(MATERIAL FOR THE TASK begins)

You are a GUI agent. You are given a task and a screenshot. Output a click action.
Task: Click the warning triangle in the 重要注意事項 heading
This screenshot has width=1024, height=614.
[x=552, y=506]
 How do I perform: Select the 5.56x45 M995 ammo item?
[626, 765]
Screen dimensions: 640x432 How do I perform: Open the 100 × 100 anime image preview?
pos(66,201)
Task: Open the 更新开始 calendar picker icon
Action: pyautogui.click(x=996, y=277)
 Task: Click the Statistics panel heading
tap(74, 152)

(MATERIAL FOR THE TASK ends)
(MATERIAL FOR THE TASK begins)

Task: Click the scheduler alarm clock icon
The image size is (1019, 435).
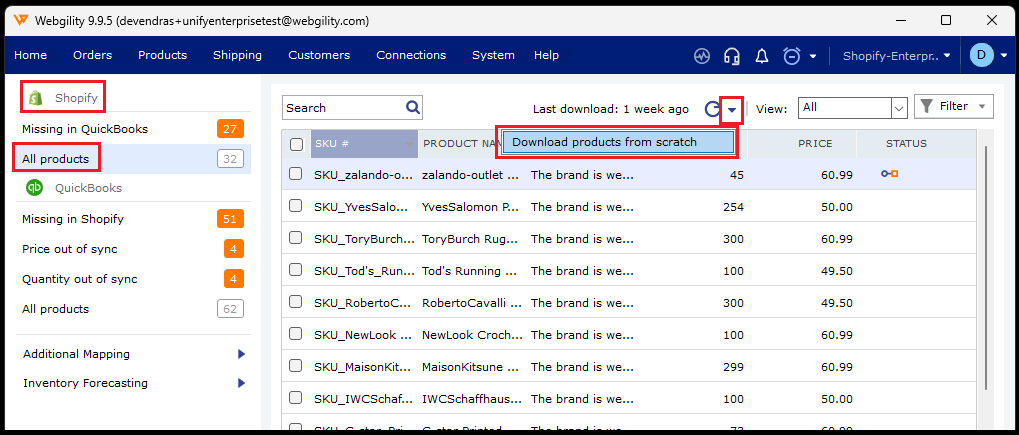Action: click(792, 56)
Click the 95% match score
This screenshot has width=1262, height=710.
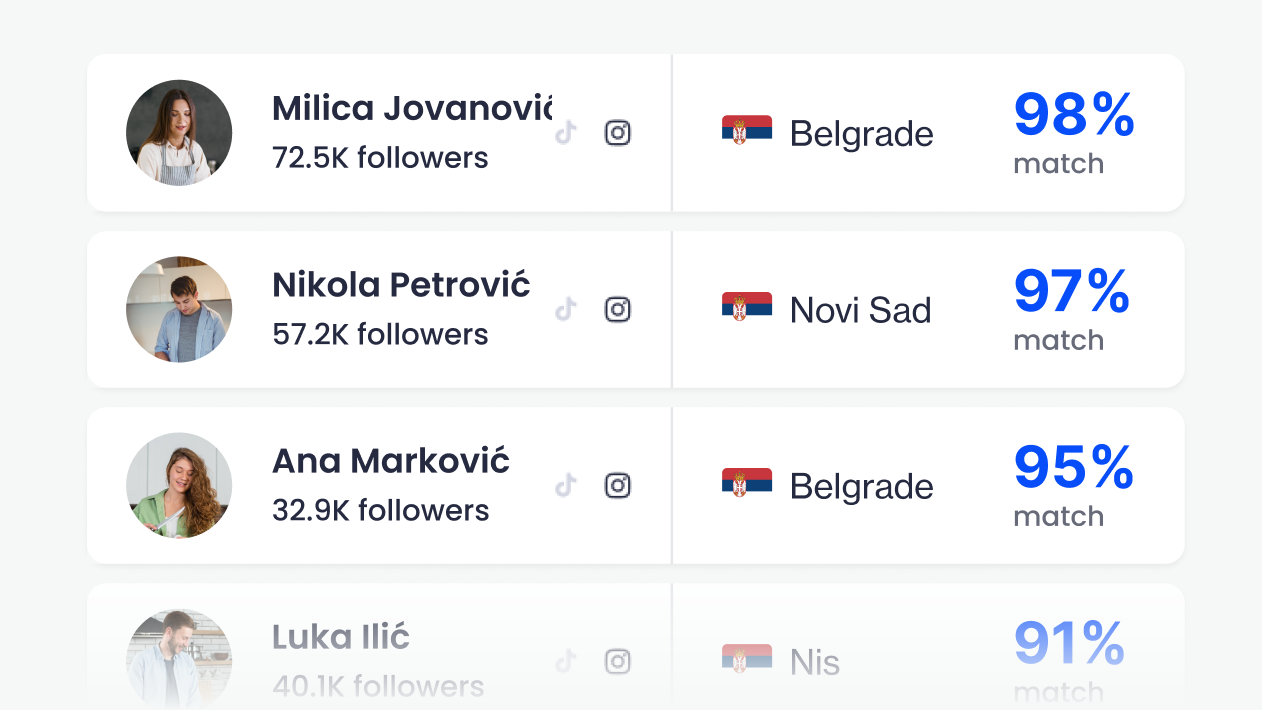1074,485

(MATERIAL FOR THE TASK ends)
(MATERIAL FOR THE TASK begins)

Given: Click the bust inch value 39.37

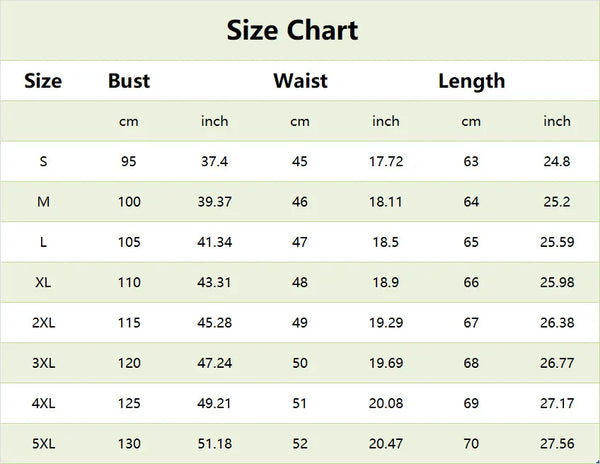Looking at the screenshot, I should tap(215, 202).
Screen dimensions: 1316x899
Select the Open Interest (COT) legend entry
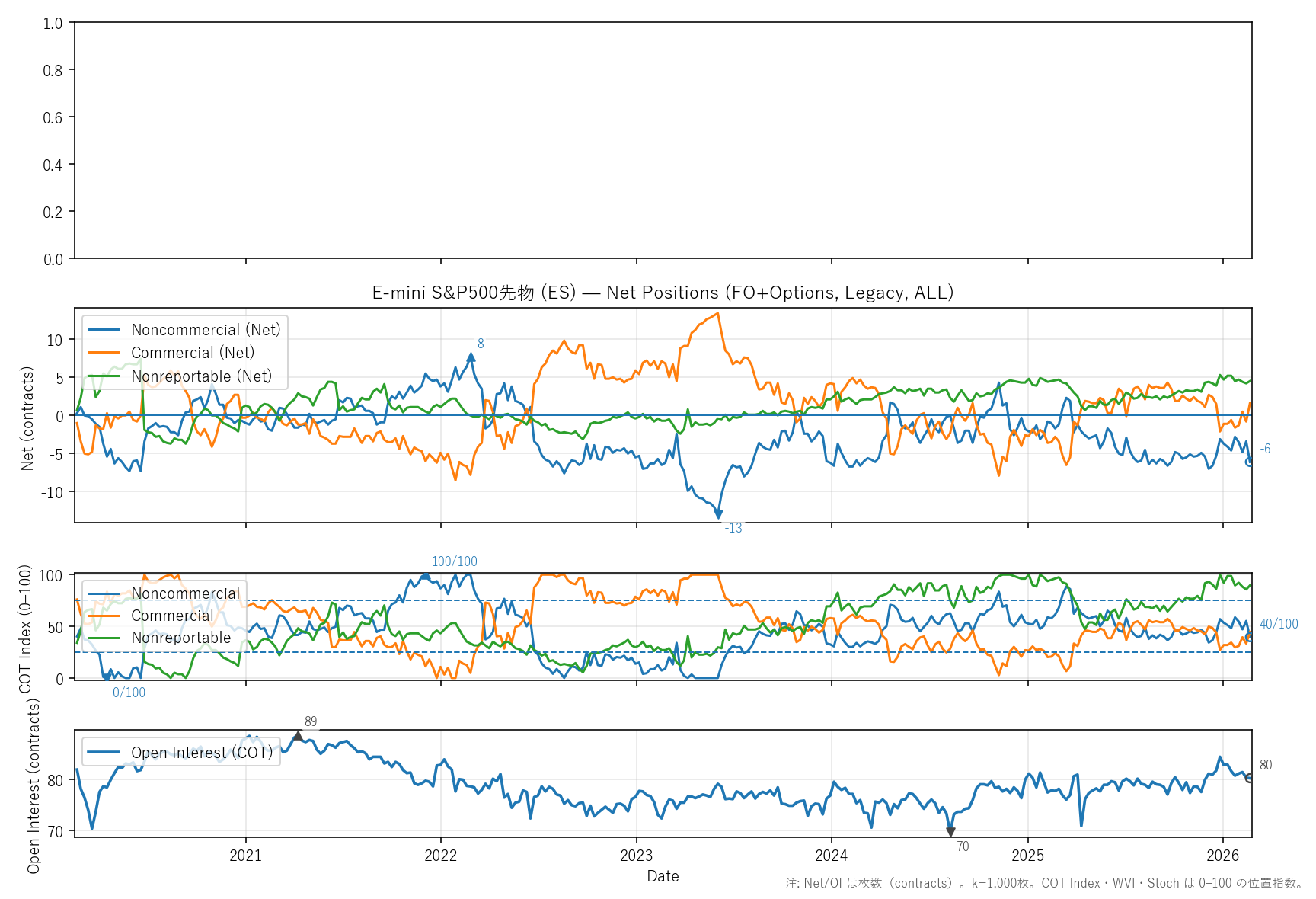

(MATERIAL FOR THE TASK ends)

▸ TRY IT: Your answer should consist only of the lines above between the line holding "Screen dimensions: 1316x899" and the line holding "Select the Open Interest (COT) legend entry", inclusive, each transcribed exactly.

▸ RESPONSE FOR THIS EXERCISE:
Screen dimensions: 1316x899
Select the Open Interest (COT) legend entry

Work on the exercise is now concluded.